Only one stretch of the data below is wanted: the lines starting at the one with "Task: Click the MAV_AUTOPILOT = 12 log entry" and ending at the one with "367x229 pixels.", both included, given again exactly.

▶ [Record set]
--*--
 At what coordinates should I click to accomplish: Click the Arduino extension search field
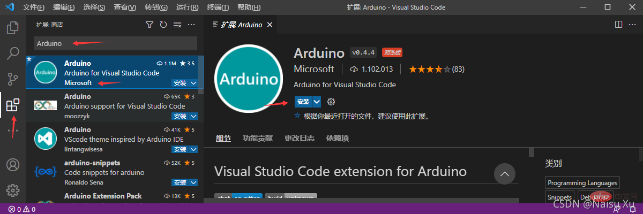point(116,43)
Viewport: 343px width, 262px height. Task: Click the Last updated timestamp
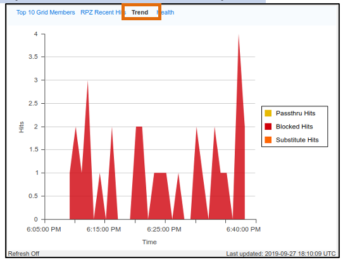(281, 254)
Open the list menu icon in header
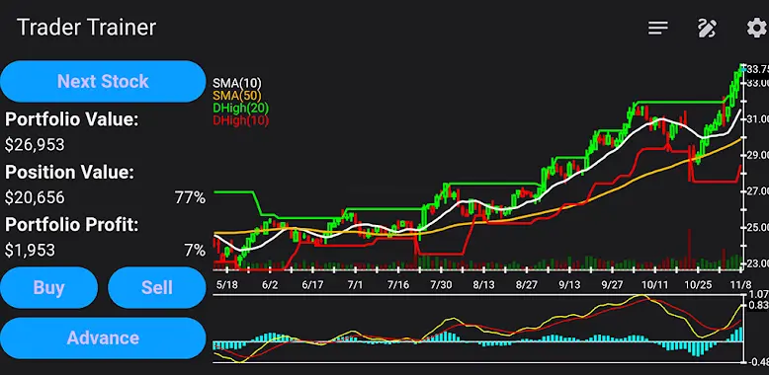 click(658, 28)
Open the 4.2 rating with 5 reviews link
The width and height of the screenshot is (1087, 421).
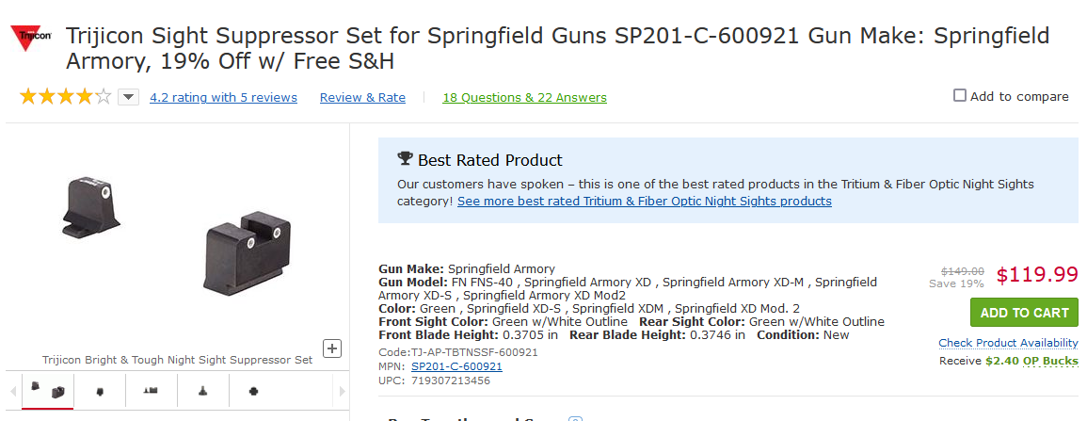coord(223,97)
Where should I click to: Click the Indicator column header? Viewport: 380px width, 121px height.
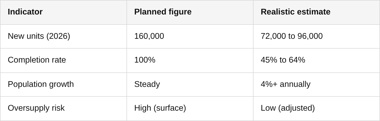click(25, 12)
--*--
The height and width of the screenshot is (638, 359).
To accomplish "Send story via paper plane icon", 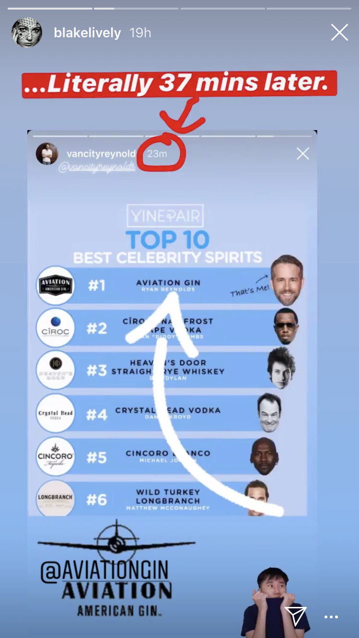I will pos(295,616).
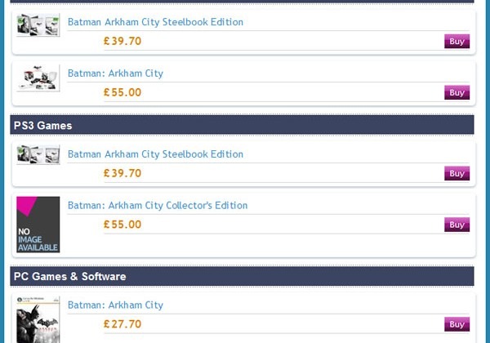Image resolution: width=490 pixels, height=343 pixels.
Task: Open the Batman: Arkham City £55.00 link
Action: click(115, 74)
--*--
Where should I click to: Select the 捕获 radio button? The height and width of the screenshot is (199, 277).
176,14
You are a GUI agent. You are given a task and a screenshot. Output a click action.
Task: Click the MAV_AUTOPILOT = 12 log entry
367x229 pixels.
--*--
▶ [Task answer]
Task: Click the MAV_AUTOPILOT = 12 log entry
367x229 pixels.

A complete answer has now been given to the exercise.